Acuerda un encuentro con el cura y una mediadora de la Iglesia. El padre Preynat lo recuerda inmediatamente, admite sus malos comportamientos y se reconoce enfermo pero no le pide perdón. La escena, una de las más intensas de la película, finaliza con los tres tomados de la mano y rezando. Alexandre tiembla. Y se fastidia. Sube unos peldaños en la apuesta e intenta llegar al cardenal Barbarin (François Marthouret), un atildado representante del clero que se muestra sorprendido y supuestamente molesto por semejante comportamiento, pero que deja pasar el tiempo y no hace nada. Mirar hacia el costado, otro de los valores que mucha gente practica. El pedófilo Preynat sigue dando misa, sigue en contacto con niños, sigue perteneciendo a la Iglesia. Los servidores de Dios no pueden ser juzgados por los hombres. Hay instituciones blindadas.
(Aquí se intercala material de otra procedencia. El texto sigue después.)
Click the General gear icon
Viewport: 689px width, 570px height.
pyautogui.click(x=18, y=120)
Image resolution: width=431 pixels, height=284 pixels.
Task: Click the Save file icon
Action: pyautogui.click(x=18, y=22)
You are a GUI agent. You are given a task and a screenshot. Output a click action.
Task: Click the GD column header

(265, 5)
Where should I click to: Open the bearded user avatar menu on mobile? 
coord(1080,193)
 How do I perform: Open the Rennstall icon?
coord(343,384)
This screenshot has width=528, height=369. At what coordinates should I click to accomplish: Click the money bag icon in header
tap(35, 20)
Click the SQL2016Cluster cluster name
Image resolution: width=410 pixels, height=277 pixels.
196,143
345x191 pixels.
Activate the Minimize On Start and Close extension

Una segunda historia emerge con François (Denis Ménochet, el actor de Bastardos sin gloria, de Tarantino), esta vez una víctima más indignada y combativa. Ya no solo quiere que el pedófilo deje la Iglesia, sino que sea encarcelado. Ahora también hay una denuncia policial. Los damnificados crecen, se reúnen, se organizan y declaran, dan detalles escabrosos. Los policías toman notas a máquina. Es estremecedor. Ozon solo deja correr la realidad y la registra. El pedófilo es una figura siniestra, en muchos casos peor que un asesino. Sin embargo, el realizador francés, muy atinadamente, no deja nunca que la cosa se desborde.
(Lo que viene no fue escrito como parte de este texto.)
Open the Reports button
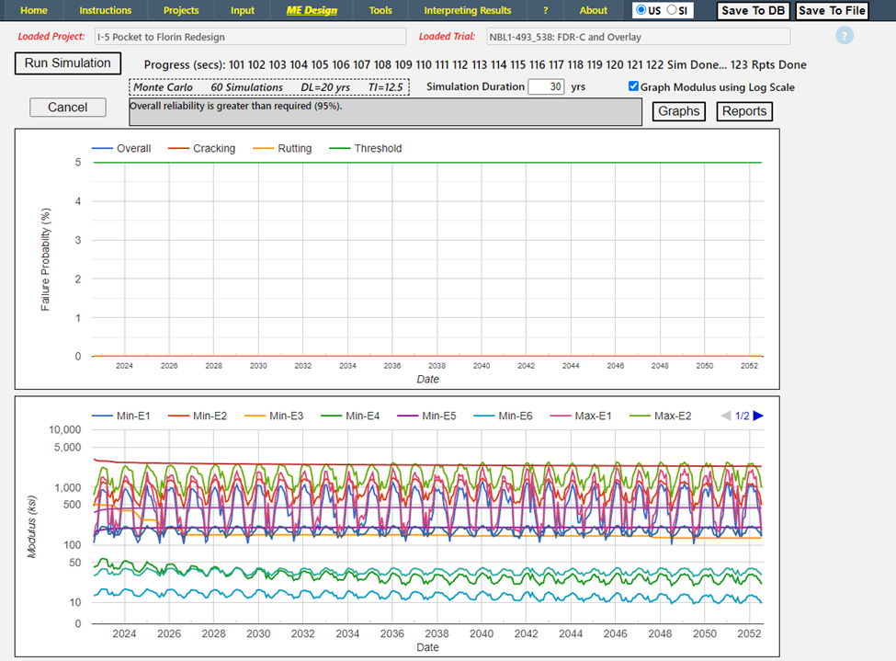The height and width of the screenshot is (661, 896). 744,111
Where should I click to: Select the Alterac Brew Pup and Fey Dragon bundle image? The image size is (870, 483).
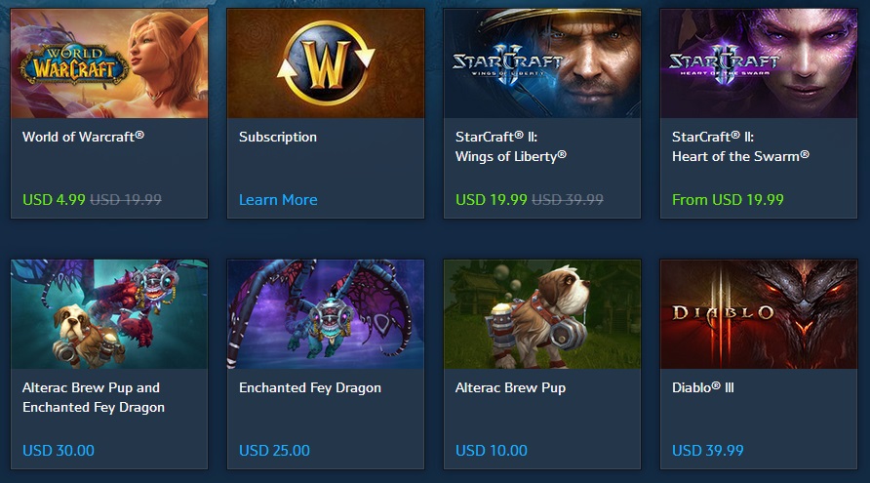[109, 314]
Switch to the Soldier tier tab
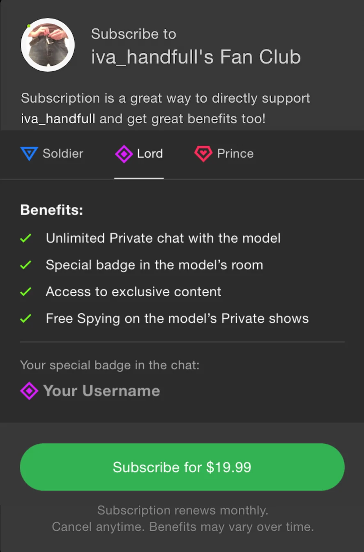 coord(62,154)
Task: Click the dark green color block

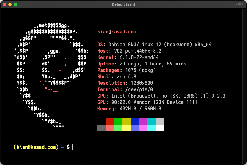Action: (x=118, y=121)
Por gracia de Dios (Grace á Dieu, Francia-Bélgica, 2018, 137 minutos) también cuenta con la intervención de Emmanuel (Swann Arlaud), la tercera víctima y la más vulnerable, el que más herido ha salido de todo esto. Los hechos se difunden, salen a luz. Son muchas las víctimas de Preynat. El cardenal Barbarin da una conferencia de prensa y comete un lapsus divino:
—Estamos frente a hechos antiguos, que gracias a Dios están prescriptos.
—¿Se da cuenta de la violencia de lo que acaba de declarar? —le increpa alguien desde el público—. “Gracias a Dios” es por suerte.
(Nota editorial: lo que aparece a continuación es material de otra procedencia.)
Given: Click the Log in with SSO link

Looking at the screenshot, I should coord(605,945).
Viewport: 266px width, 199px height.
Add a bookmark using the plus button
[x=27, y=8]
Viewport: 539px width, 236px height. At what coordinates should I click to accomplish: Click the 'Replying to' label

—Oh, sí, no resultó afortunada mi expresión, no quise decir eso… —se ataja el cardenal.
Ozon se ha movido por diferentes estilos, pero siempre incomoda en el buen sentido de la palabra. Plantea temas con muchas puntas y no necesita apretar el acelerador para conseguir conflictividad. Se podría decir que tiene un dominio silencioso de la intensidad. Nada tiene que ver el drama metafísico de Bajo la arena (2000) con Ricky (2008), la historia de un niño volador, o con el thrillerAmante doble (2017), sobre la locura y la cuestión del otro. Nada tiene que ver Frantz (2016, en blanco y negro, ambientada a la salida de la I Guerra Mundial) con el triángulo amoroso e inquietante de La piscina (2003) o las tribulaciones de una niña de día y mujer de noche planteadas en Joven y bella (2013). En todo caso, nada tienen que ver temáticamente. Lo que sí hermana estas películas es la pericia para resolver y la experta mano directriz en cada caso.
No fue fácil encarar el tema de la pedofilia. Al dolor y la reticencia de quienes padecieron los abusos en la infancia, se suma la lógica y mala disposición de la Santa Sede a colaborar con el asunto. No dejaron a Ozon filmar en las casas de Dios francesas. Debió rodar los interiores en Bélgica y Luxemburgo. Por gracia de Dios, que obtuvo el Gran Premio del Jurado en el Festival de Berlín, es inevitablemente hablada, pero está construida con una gran solidez, atemperando en zonas complicadas, aportando grises y detalles —e incluso algo de humor— en escenas dramáticas. Refiriéndose a una de las víctimas, alguien dice:
—Cuando hace el amor son tres: él, su esposa y el padre Preynat.
Entre las sólidas actuaciones merece un destaque el monstruo pedófilo compuesto por Bernard Verley (El fantasma de la libertad, de Buñuel), que se las arregla para darle matices a un personaje altamente desagradable. Como siempre han dicho los buenos actores cuando tienen que interpretar a un genocida o a un violador, es necesario mostrar un costado no contaminado del individuo. Al fin y al cabo, el victimario también representa a la naturaleza humana.